It will be appreciated that the number of the rotation sections 311 is two such that the friction increasing section 315 is located in the middle. The contact surface 531 of the contact member 53 can contact the friction increasing section 315, so as to apply a uniform contact force to the rotating shaft 31, so that the key body 33 can receive a uniform frictional damping force at two opposite ends of the rotating shaft 31 when being operated by a user. Furthermore, the rotating shaft 31 is rotatably connected to the mounting seat 10 through both of the rotating sections 311, and the connecting force of the rotating shaft 31 to the mounting seat 10 is also increased, thereby improving the stability of the installation of the rotating shaft 31 on the mounting seat 10. Meanwhile, the key body 33 may also be connected to the two rotating sections 311, so that the connection between the key body 33 and the rotating shaft 31 is also increased. When the number of the rotation sections 311 is two, only one rotation section 311 may be provided with the limiting rib 313, and certainly, both the rotation sections 311 may be provided with the limiting ribs 313. In addition, it should be noted that the present application is not limited thereto, and in other embodiments, the number of the rotating section 311 and the friction increasing section 315 may be only one; alternatively, the number of the rotation sections 311 has one, and the number of the friction-increasing sections 315 has two and is respectively located at opposite ends of the rotation sections 311.

In one embodiment of the present invention, the rotating section 311 and the friction increasing section 315 are an integral structure.

It can be understood that the rotation section 311 and the friction increasing section 315 are integrated, so as to enhance the connection strength between the two at the connection point, and further improve the overall strength of the rotation shaft 31, so as to prolong the service life of the rotation shaft 31. Meanwhile, the rotating section 311 and the friction increasing section 315 can be manufactured by integral molding, so that the processing processes of the rotating section and the friction increasing section are simplified, and the production efficiency of the abutting piece 53 is improved. Of course, the present application is not limited thereto, and in other embodiments, the rotating section 311 and the friction increasing section 315 may be separately disposed, and then are assembled into a whole by glue, screw, snap, or magnetic fastening.

Referring to fig. 2 and 3, in an embodiment of the present invention, the diameter of the rotating section 311 is the same as the diameter of the friction increasing section 315.
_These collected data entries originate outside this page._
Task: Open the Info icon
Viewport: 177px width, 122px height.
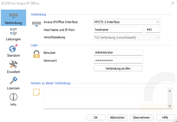Action: [13, 97]
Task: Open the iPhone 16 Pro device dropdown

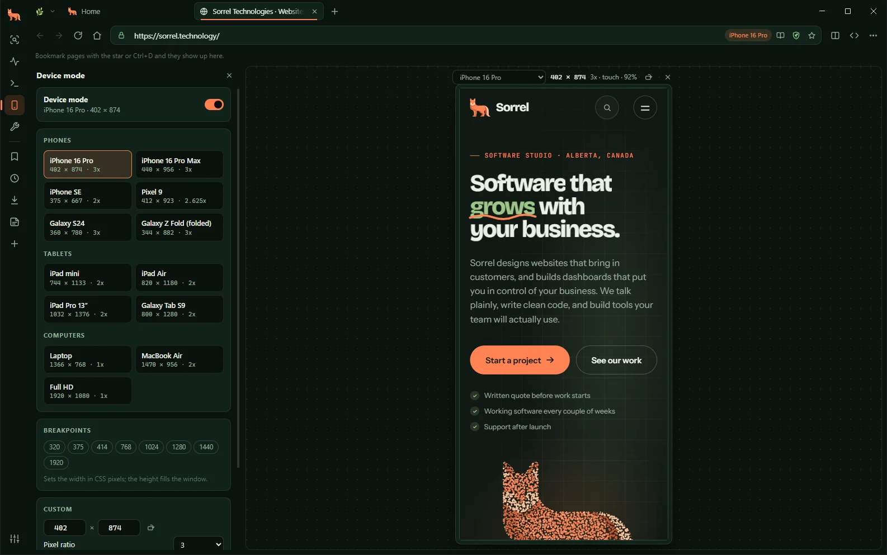Action: [x=499, y=77]
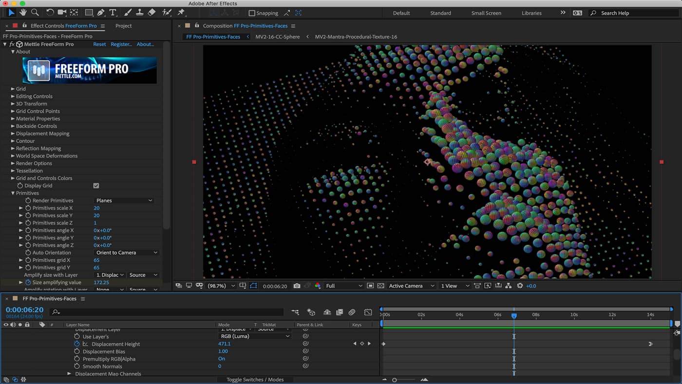Select the Hand tool
This screenshot has height=384, width=682.
point(22,12)
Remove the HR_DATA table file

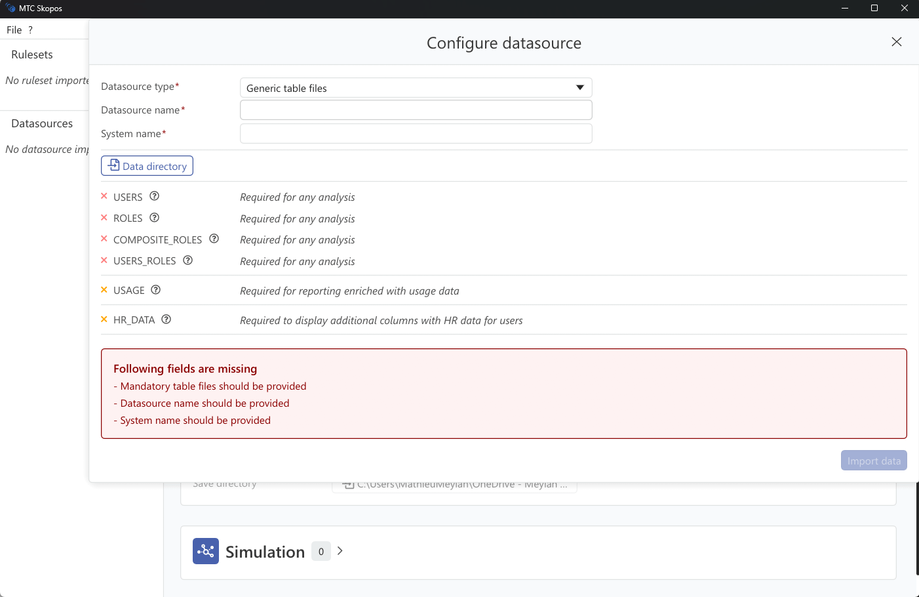105,319
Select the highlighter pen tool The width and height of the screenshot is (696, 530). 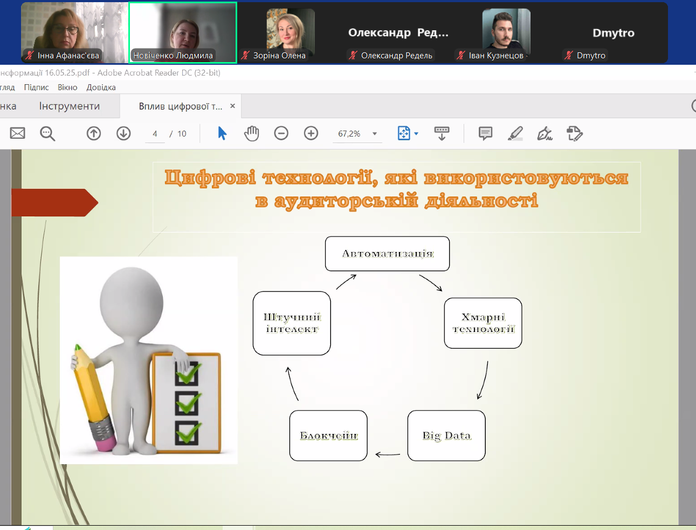(515, 133)
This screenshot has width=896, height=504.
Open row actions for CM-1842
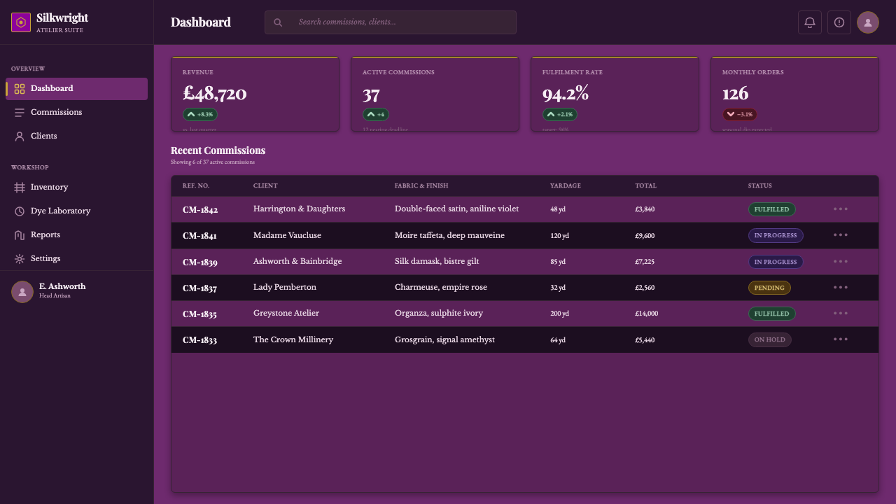click(841, 209)
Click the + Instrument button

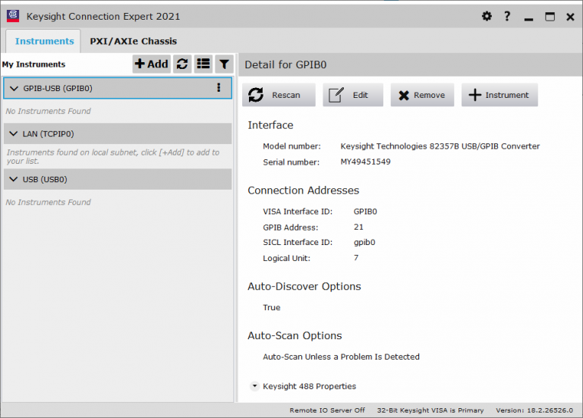pyautogui.click(x=499, y=95)
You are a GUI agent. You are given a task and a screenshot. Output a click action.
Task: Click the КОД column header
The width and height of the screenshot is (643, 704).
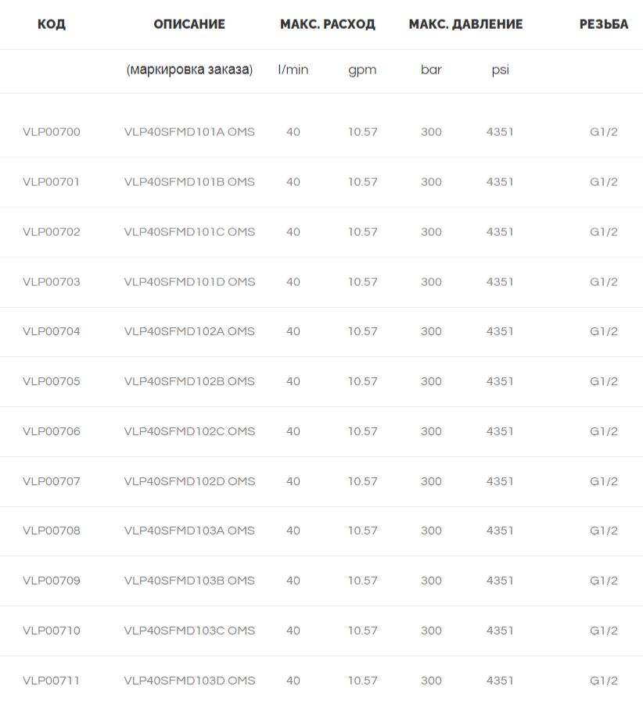51,24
It can be understood that the diameter of the rotating section 311 and the diameter of the friction-increasing section 315 are the same, so that the peripheral surface of the rotating shaft 31 has consistency, and the shape of the rotating shaft 31 is more regular and is easier to manufacture. Meanwhile, the arrangement is such that when the rotating shaft 31 is installed, one end of the rotating shaft can penetrate through the installation seat 10 and the key body 33, thereby improving the convenience of installing the rotating shaft 31. Of course, the application is not limited thereto, and in other embodiments, the diameter of the rotating section 311 may be larger or smaller than the diameter of the friction increasing section 315.

Referring to fig. 1, fig. 2 and fig. 4, in an embodiment of the invention, the key body 33 is provided with a first connecting lug 333, the first connecting lug 333 is disposed toward the mounting base 10, and the first connecting lug 333 is connected to the rotating shaft 31.
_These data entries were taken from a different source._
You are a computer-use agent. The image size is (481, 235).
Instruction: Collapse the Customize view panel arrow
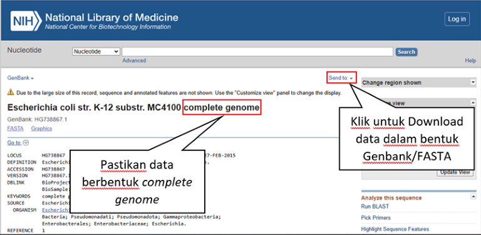pyautogui.click(x=473, y=103)
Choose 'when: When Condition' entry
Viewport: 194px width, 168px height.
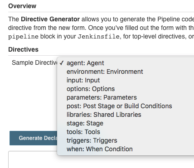click(126, 149)
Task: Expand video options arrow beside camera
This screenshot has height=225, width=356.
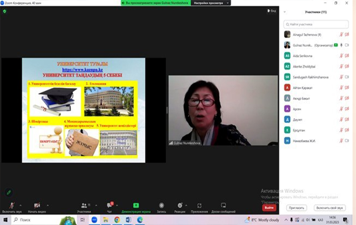Action: (x=47, y=205)
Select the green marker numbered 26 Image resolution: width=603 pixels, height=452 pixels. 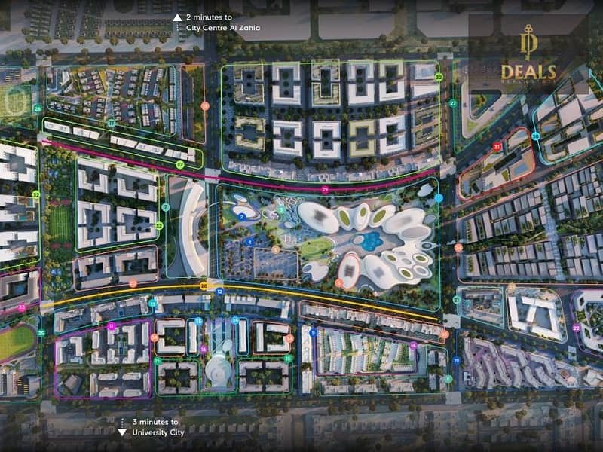click(x=37, y=109)
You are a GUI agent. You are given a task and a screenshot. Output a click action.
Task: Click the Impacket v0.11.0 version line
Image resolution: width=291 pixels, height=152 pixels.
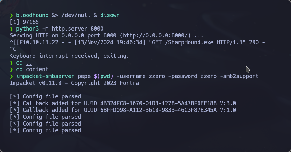click(x=74, y=83)
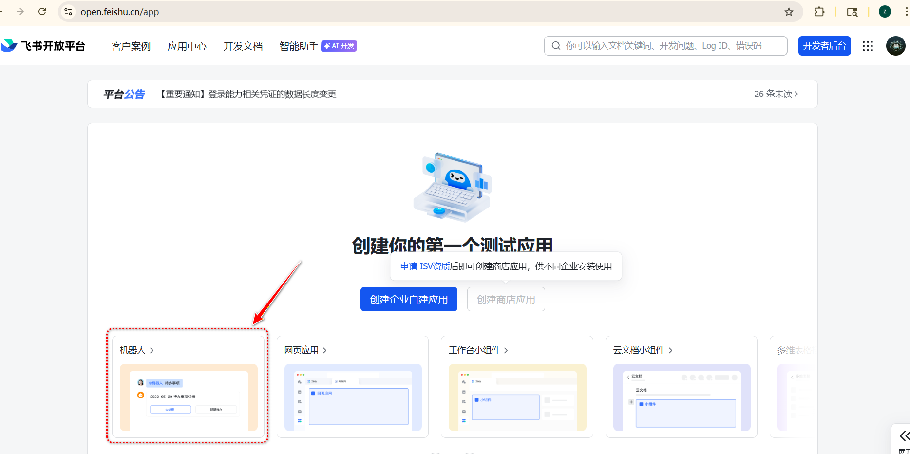The width and height of the screenshot is (910, 454).
Task: Follow the 申请 ISV资质 link
Action: pos(425,266)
It can be understood that the key body 33 is provided with the first connecting lug 333, and the first connecting lug 333 is disposed toward the mounting seat 10, so that a certain space is formed between the key body 33 and the mounting seat 10. At this time, the one end of the contact piece 53 having the contact surface 531 is slidable in the space when the contact piece 53 is driven by the driver 51. That is, the space formed between the key body 33 and the mounting seat 10 avoids the movement of the abutting piece 53, thereby reducing the possibility of interference between the abutting piece 53 and the key body 33 during the driving process of the driven member 51. When the number of the rotation sections 311 of the rotation shaft 31 is one, the number of the first coupling lugs 333 coupled to the rotation sections 311 may be one. When the number of the rotation sections 311 of the rotation shaft 31 is two, the number of the first coupling lugs 333 to be coupled to the two rotation sections 311 is two. The rotating section 311 is provided with a limiting rib 313, and the first connecting lug 333 is provided with a limiting groove 331 on the hole wall of the first rotating hole 337 for the rotating section 311 to pass through. When the key body 33 is not provided with the first coupling lug 333, the rotation section 311 of the rotation shaft 31 can be directly inserted from a side wall surface of the key body 33. Or the surface of the key body 33 facing the mounting seat 10 is directly connected to the rotating section 311 of the rotating shaft 31.

Referring to fig. 1 and fig. 2, in an embodiment of the present invention, the mounting base 10 is provided with a second engaging lug 11, the second engaging lug 11 is disposed toward the key body 33, and the rotating shaft 31 is rotatably connected to the second engaging lug 11.

It can be understood that the mounting seat 10 is provided with the second engaging lug 11, and the second engaging lug 11 is disposed towards the key body 33, so that a space formed between the key body 33 and the mounting seat 10 is increased, and the movement of the abutting part 53 can be better avoided, so as to improve the avoiding effect. The second engaging lug 11 may be provided with a second rotating hole 111 for rotatably connecting the rotating section 311 of the rotating shaft 31 thereto. When the number of the rotation sections 311 of the rotation shaft 31 is one, the number of the second engaging lugs 11 rotatably coupled to the rotation sections 311 may be one. When the number of the rotation sections 311 of the rotation shaft 31 is two, the number of the second engaging lugs 11 rotatably connected to the two rotation sections 311 is two. Further, the two second engaging lugs 11 may be located between the two first engaging lugs 333, so that the key body 33 and the mounting seat 10 may be distributed more orderly. When the mounting seat 10 is not provided with the second engaging lug 11, the mounting seat 10 may be recessed to form a groove, and the rotating section 311 of the rotating shaft 31 may be inserted between two opposite groove sidewalls of the groove.

Referring to fig. 1 and fig. 2, in an embodiment of the present invention, the mounting seat 10 is further provided with a surrounding plate 13, the surrounding plate 13 and the mounting seat 10 surround to form a mounting groove 15, the shape of the mounting groove 15 is matched with the shape of the driving member 51, and the driving member 51 is mounted in the mounting groove 15.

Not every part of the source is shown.